Il a été décrit d'autres complications plus rares :

 Quand la mortalité survient, elle est secondaire à une surinfection ayant entraîné :

TRAITEMENT

  • Environ 5 % des cas qui ne sont pas traités ont une évolution fatale. Dans le cas contraire, c'est-à-dire après traitement, la mortalité est presque nulle. Il a été décrit quelque cas de rechute à la suite de traitements insuffisants. Sinon, l'infection est à l'origine d'une immunité.
     
  • Les antibiotiques utilisés contre la tularémie contiennent de la streptomycine, de la gentamicine, du chloramphénicol, des tétracyclines, des céphalosporines de troisième génération.
     
  • En ce qui concerne les lésions cutanées, l'application de pansements imbibés de soluté physiologique (eau salée à une concentration de 9 pour 1000) peuvent être utilisés.
     
  • Chez quelques patients, il est nécessaire de procéder à une intervention chirurgicale en cas d'abcès volumineux.
     
  • En présence de céphalées (maux de tête) très intenses, il est quelquefois nécessaire d'utiliser la codéine (variété d'antidouleur relativement puissant).
     
  • En présence de tularémie oculaire, comme pour la tularémie cutanée, l'application de compresses imbibées de solution physiologique associées au port de lunettes noires permet un soulagement. Certains ophtalmologistes utilisent l'homatropine à 2 % à raison de 1 à 2 gouttes toutes les 4 heures dans les cas graves.

PRÉVENTION

Quand un individu sait qu'il pénètre dans une zone d'endémie (endroit où il existe des risques de transmission d'une maladie), il est nécessaire de prévoir des vêtements de protection adaptés contre les piqûres de tiques.
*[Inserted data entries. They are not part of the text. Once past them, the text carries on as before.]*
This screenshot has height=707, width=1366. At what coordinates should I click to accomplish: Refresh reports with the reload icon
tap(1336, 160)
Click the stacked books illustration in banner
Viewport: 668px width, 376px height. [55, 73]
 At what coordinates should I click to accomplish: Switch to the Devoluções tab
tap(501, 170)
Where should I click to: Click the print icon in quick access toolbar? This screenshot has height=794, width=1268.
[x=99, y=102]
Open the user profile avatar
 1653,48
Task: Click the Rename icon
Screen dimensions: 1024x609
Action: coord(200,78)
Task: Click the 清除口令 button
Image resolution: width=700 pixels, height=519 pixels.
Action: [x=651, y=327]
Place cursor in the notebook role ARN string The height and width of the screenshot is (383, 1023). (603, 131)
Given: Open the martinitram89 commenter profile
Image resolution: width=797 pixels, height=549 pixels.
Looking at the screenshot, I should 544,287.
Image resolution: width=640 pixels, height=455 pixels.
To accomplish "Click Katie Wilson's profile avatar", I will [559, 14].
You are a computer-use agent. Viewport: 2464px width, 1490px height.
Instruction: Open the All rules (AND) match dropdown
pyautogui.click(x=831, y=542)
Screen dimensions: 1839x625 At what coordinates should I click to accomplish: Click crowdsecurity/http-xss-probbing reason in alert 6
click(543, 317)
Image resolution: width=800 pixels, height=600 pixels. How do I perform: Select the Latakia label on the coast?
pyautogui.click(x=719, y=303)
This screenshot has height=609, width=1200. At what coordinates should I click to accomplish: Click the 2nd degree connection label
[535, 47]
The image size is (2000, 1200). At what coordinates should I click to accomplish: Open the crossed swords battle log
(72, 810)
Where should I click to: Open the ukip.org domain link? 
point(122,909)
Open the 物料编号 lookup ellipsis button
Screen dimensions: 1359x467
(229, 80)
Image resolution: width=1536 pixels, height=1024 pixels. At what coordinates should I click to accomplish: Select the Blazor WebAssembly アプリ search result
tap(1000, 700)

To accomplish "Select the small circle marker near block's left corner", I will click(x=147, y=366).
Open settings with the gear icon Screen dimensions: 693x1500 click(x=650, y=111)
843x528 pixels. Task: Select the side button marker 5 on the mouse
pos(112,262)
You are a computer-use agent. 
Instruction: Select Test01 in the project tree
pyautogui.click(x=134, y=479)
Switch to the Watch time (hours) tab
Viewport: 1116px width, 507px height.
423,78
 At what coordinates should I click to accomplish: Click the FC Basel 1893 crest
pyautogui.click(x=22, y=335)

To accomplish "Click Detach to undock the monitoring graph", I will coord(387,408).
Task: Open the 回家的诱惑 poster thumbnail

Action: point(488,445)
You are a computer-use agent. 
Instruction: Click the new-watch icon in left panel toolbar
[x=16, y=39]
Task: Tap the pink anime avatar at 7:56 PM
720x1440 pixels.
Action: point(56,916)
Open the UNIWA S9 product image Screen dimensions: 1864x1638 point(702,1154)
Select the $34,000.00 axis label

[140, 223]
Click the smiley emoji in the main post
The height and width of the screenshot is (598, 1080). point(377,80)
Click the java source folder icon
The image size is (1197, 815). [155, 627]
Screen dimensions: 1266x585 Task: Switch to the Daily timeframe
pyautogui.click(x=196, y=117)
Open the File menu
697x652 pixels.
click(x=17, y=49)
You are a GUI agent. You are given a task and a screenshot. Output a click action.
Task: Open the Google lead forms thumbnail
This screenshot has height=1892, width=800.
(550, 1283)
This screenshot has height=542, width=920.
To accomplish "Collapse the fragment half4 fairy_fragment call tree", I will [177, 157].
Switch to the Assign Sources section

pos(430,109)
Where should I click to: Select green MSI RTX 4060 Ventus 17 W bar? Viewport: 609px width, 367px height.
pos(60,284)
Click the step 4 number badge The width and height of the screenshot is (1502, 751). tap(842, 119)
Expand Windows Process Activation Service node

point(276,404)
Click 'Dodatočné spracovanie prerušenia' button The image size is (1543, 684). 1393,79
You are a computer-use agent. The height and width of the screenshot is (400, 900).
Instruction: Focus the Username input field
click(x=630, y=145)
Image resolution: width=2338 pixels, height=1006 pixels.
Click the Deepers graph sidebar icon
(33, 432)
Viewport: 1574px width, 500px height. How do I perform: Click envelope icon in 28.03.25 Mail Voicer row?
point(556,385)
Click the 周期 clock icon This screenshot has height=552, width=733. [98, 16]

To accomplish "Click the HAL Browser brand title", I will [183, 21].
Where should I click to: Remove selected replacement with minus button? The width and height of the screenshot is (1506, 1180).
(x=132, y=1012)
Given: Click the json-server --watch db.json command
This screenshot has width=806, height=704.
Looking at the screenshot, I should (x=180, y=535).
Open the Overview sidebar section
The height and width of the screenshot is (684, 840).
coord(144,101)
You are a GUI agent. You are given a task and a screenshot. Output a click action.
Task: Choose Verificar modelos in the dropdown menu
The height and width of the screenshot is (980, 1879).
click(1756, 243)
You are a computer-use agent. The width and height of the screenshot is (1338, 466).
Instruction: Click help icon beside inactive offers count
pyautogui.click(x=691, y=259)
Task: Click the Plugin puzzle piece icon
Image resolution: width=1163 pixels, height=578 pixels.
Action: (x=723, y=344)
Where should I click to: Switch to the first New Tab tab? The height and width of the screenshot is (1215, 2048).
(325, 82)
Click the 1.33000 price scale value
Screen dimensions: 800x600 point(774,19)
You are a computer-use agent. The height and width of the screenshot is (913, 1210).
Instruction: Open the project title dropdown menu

D'autre part, il est conseillé d'utiliser des répulsifs et de faire une recherche de ces arthropodes sur soi-même de temps à autre, pendant le séjour dans la zone où l'on est susceptible de se faire piquer par une tique.
Le port de gants en caoutchouc et de vêtements adaptés est absolument indispensable chez les professionnels de la fourrure.

La consommation des produits de chasse (oiseaux, lièvres, lapins) ne se fera qu'après cuisson suffisante. 

Dans certaines conditions, l'eau susceptible d'être contaminée doit être également désinfectée avant d'être bue.